For conversation data specifically:
Focus on the substance, not the dialogue. A 50-message debugging session might yield one skills page about the fix. A long brainstorming chat might yield three concept pages.
Skip:
-
Greetings, pleasantries, meta-conversation ("can you help me with...")
-
Repetitive back-and-forth that doesn't add new information
-
Raw code dumps (unless they illustrate a reusable pattern)
Step 3: Cluster and Deduplicate
Before creating pages:
-
Group extracted knowledge by topic (not by source file or conversation)
-
Check existing wiki pages — does this knowledge belong on an existing page?
-
Merge overlapping information from multiple sources
-
Note contradictions between sources
Step 4: Distill into Wiki Pages
Follow the wiki-ingest skill's process for creating/updating pages:
-
Use correct category directories (concepts/ , entities/ , skills/ , etc.)
-
Add YAML frontmatter with title, category, tags, sources
-
Use [[wikilinks]] to connect to existing pages
-
Attribute claims to their source
-
Write a summary: frontmatter field on every new page (1–2 sentences, ≤200 characters) answering "what is this page about?" — this is what downstream skills read to avoid opening the page body.
-
Apply provenance markers per the convention in llm-wiki . Conversation, log, and chat data tend to be high-inference — you're often reading between the turns to extract a coherent claim. Be liberal with ^[inferred] for synthesized patterns and with ^[ambiguous] when speakers contradict each other or you're unsure who's right. Write a provenance: frontmatter block on each new/updated page.

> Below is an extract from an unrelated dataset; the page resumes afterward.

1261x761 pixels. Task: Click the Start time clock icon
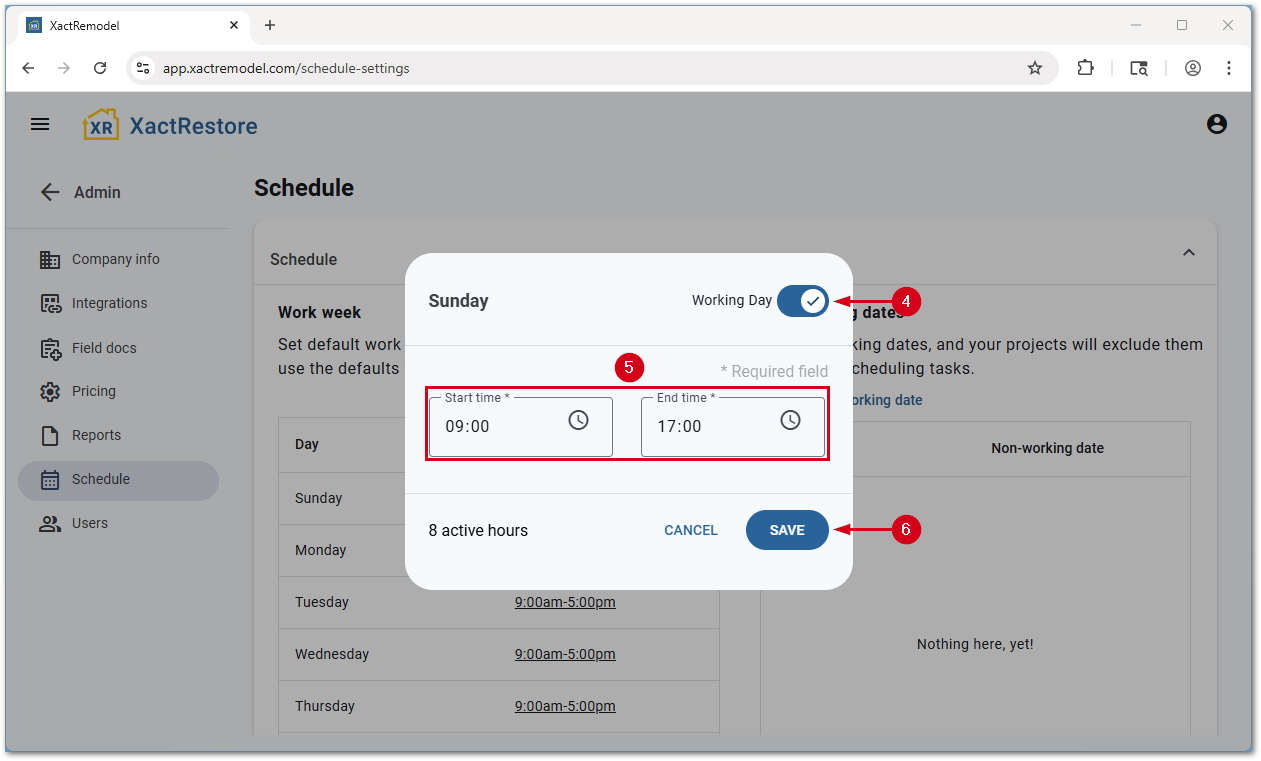pos(578,421)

Step 5: Update Manifest and Special Files
.manifest.json — Add an entry for each source file processed:
{ "ingested_at": "TIMESTAMP", "size_bytes": FILE_SIZE, "modified_at": FILE_MTIME, "source_type": "data", // or "image" for png/jpg/webp/gif sources "project": "project-name-or-null", "pages_created": ["list/of/pages.md"], "pages_updated": ["list/of/pages.md"] }
index.md and log.md :
- [TIMESTAMP] DATA_INGEST source="path/to/data" format=FORMAT pages_updated=X pages_created=Y
Tips
-
When in doubt about format, just read it. The Read tool will show you what you're dealing with.
-
Large files: Read in chunks using offset/limit. Don't try to load a 10MB JSON in one go.
-
Multiple files: Process them in order, building up wiki pages incrementally.
-
Binary files: Skip them, except images — those are first-class sources via the Read tool's vision support.
-
Encoding issues: If you see garbled text, mention it to the user and move on.